> **WORK ORDER**: Every record here should be printed again exactly.

(Stored records)
------
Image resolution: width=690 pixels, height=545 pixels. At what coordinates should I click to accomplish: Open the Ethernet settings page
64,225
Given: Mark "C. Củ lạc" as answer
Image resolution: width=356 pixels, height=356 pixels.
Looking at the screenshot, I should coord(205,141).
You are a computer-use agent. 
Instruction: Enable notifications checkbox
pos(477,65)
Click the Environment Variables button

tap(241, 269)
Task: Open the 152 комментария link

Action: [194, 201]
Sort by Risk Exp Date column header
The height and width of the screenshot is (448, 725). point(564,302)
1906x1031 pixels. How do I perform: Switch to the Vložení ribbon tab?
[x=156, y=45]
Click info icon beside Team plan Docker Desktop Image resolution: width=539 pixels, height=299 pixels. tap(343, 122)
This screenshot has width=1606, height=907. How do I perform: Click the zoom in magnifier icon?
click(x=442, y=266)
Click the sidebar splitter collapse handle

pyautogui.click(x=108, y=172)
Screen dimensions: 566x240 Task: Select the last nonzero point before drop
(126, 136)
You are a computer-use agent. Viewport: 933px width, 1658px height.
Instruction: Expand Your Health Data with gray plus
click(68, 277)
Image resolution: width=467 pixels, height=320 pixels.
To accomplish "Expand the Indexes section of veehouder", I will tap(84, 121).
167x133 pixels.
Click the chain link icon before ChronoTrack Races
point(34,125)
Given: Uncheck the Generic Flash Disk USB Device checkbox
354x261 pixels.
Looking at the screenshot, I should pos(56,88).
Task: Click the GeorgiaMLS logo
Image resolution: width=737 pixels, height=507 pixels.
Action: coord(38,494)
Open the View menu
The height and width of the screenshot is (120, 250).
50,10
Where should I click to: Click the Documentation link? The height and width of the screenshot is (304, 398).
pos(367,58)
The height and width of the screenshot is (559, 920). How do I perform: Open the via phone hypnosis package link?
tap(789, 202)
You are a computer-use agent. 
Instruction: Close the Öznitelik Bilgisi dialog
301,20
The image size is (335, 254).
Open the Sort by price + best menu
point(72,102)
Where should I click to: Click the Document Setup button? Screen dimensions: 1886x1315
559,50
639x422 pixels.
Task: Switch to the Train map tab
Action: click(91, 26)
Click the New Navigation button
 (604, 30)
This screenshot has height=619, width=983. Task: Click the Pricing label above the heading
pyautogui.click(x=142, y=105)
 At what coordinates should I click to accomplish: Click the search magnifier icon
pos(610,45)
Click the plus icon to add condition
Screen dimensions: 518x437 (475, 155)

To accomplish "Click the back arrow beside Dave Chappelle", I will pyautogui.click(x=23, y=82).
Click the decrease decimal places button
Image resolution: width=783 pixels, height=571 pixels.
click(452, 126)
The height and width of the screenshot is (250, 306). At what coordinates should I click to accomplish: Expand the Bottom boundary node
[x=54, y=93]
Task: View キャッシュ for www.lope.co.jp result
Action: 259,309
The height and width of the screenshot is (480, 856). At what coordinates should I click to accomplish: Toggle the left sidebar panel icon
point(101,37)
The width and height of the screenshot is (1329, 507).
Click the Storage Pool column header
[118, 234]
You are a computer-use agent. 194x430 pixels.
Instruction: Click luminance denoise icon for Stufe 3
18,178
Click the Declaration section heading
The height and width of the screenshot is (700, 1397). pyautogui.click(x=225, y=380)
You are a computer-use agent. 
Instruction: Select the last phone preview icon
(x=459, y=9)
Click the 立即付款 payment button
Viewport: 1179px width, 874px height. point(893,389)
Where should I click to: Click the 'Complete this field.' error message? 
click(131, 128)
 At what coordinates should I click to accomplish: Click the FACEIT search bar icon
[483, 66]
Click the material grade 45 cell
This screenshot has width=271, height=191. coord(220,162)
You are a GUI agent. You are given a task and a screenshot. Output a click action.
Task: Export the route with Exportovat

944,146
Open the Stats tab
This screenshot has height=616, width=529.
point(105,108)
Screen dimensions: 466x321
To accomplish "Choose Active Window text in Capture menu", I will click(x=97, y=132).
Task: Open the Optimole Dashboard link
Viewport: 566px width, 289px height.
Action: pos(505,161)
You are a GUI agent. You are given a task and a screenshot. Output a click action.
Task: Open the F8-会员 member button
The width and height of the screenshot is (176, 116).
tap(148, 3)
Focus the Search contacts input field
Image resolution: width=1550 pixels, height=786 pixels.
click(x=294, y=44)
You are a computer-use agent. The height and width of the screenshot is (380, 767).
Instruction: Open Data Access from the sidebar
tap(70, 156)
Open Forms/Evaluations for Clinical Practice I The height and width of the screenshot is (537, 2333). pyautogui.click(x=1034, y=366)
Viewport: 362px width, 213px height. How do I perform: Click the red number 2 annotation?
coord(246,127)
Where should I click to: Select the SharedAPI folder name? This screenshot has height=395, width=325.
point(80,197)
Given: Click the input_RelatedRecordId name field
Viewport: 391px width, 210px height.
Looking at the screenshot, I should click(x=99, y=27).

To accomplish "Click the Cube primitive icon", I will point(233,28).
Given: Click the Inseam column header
------
> **EXERCISE OUTPUT**:
Image resolution: width=690 pixels, height=545 pixels. At what coordinates should I click to accomplish: Open the Ethernet settings page
64,225
Given: Mark "C. Củ lạc" as answer
Image resolution: width=356 pixels, height=356 pixels.
Looking at the screenshot, I should coord(205,141).
You are a computer-use agent. 
Instruction: Enable notifications checkbox
pos(477,65)
Click the Environment Variables button

tap(241, 269)
Task: Open the 152 комментария link

Action: [194, 201]
Sort by Risk Exp Date column header
The height and width of the screenshot is (448, 725). point(564,302)
1906x1031 pixels. How do I perform: Switch to the Vložení ribbon tab?
[x=156, y=45]
Click info icon beside Team plan Docker Desktop Image resolution: width=539 pixels, height=299 pixels. tap(343, 122)
This screenshot has width=1606, height=907. How do I perform: Click the zoom in magnifier icon?
click(x=442, y=266)
Click the sidebar splitter collapse handle

pyautogui.click(x=108, y=172)
Screen dimensions: 566x240 Task: Select the last nonzero point before drop
(126, 136)
You are a computer-use agent. Viewport: 933px width, 1658px height.
Instruction: Expand Your Health Data with gray plus
click(68, 277)
Image resolution: width=467 pixels, height=320 pixels.
To accomplish "Expand the Indexes section of veehouder", I will tap(84, 121).
167x133 pixels.
Click the chain link icon before ChronoTrack Races
point(34,125)
Given: Uncheck the Generic Flash Disk USB Device checkbox
354x261 pixels.
Looking at the screenshot, I should pos(56,88).
Task: Click the GeorgiaMLS logo
Image resolution: width=737 pixels, height=507 pixels.
Action: coord(38,494)
Open the View menu
The height and width of the screenshot is (120, 250).
50,10
Where should I click to: Click the Documentation link? The height and width of the screenshot is (304, 398).
pos(367,58)
The height and width of the screenshot is (559, 920). How do I perform: Open the via phone hypnosis package link?
tap(789, 202)
You are a computer-use agent. 
Instruction: Close the Öznitelik Bilgisi dialog
301,20
The image size is (335, 254).
Open the Sort by price + best menu
point(72,102)
Where should I click to: Click the Document Setup button? Screen dimensions: 1886x1315
559,50
639x422 pixels.
Task: Switch to the Train map tab
Action: click(91, 26)
Click the New Navigation button
 (604, 30)
This screenshot has height=619, width=983. Task: Click the Pricing label above the heading
pyautogui.click(x=142, y=105)
 At what coordinates should I click to accomplish: Click the search magnifier icon
pos(610,45)
Click the plus icon to add condition
Screen dimensions: 518x437 (475, 155)

To accomplish "Click the back arrow beside Dave Chappelle", I will pyautogui.click(x=23, y=82).
Click the decrease decimal places button
Image resolution: width=783 pixels, height=571 pixels.
click(452, 126)
The height and width of the screenshot is (250, 306). At what coordinates should I click to accomplish: Expand the Bottom boundary node
[x=54, y=93]
Task: View キャッシュ for www.lope.co.jp result
Action: 259,309
The height and width of the screenshot is (480, 856). At what coordinates should I click to accomplish: Toggle the left sidebar panel icon
point(101,37)
The width and height of the screenshot is (1329, 507).
Click the Storage Pool column header
[118, 234]
You are a computer-use agent. 194x430 pixels.
Instruction: Click luminance denoise icon for Stufe 3
18,178
Click the Declaration section heading
The height and width of the screenshot is (700, 1397). pyautogui.click(x=225, y=380)
You are a computer-use agent. 
Instruction: Select the last phone preview icon
(x=459, y=9)
Click the 立即付款 payment button
Viewport: 1179px width, 874px height. point(893,389)
Where should I click to: Click the 'Complete this field.' error message? 
click(131, 128)
 At what coordinates should I click to accomplish: Click the FACEIT search bar icon
[483, 66]
Click the material grade 45 cell
This screenshot has width=271, height=191. coord(220,162)
You are a GUI agent. You are given a task and a screenshot. Output a click action.
Task: Export the route with Exportovat

944,146
Open the Stats tab
This screenshot has height=616, width=529.
point(105,108)
Screen dimensions: 466x321
To accomplish "Choose Active Window text in Capture menu", I will click(x=97, y=132).
Task: Open the Optimole Dashboard link
Viewport: 566px width, 289px height.
Action: pos(505,161)
You are a GUI agent. You are given a task and a screenshot. Output a click action.
Task: Open the F8-会员 member button
The width and height of the screenshot is (176, 116).
tap(148, 3)
Focus the Search contacts input field
Image resolution: width=1550 pixels, height=786 pixels.
click(x=294, y=44)
You are a computer-use agent. The height and width of the screenshot is (380, 767).
Instruction: Open Data Access from the sidebar
tap(70, 156)
Open Forms/Evaluations for Clinical Practice I The height and width of the screenshot is (537, 2333). pyautogui.click(x=1034, y=366)
Viewport: 362px width, 213px height. How do I perform: Click the red number 2 annotation?
coord(246,127)
Where should I click to: Select the SharedAPI folder name? This screenshot has height=395, width=325.
point(80,197)
Given: Click the input_RelatedRecordId name field
Viewport: 391px width, 210px height.
Looking at the screenshot, I should click(x=99, y=27).

To accomplish "Click the Cube primitive icon", I will point(233,28).
Given: Click the Inseam column header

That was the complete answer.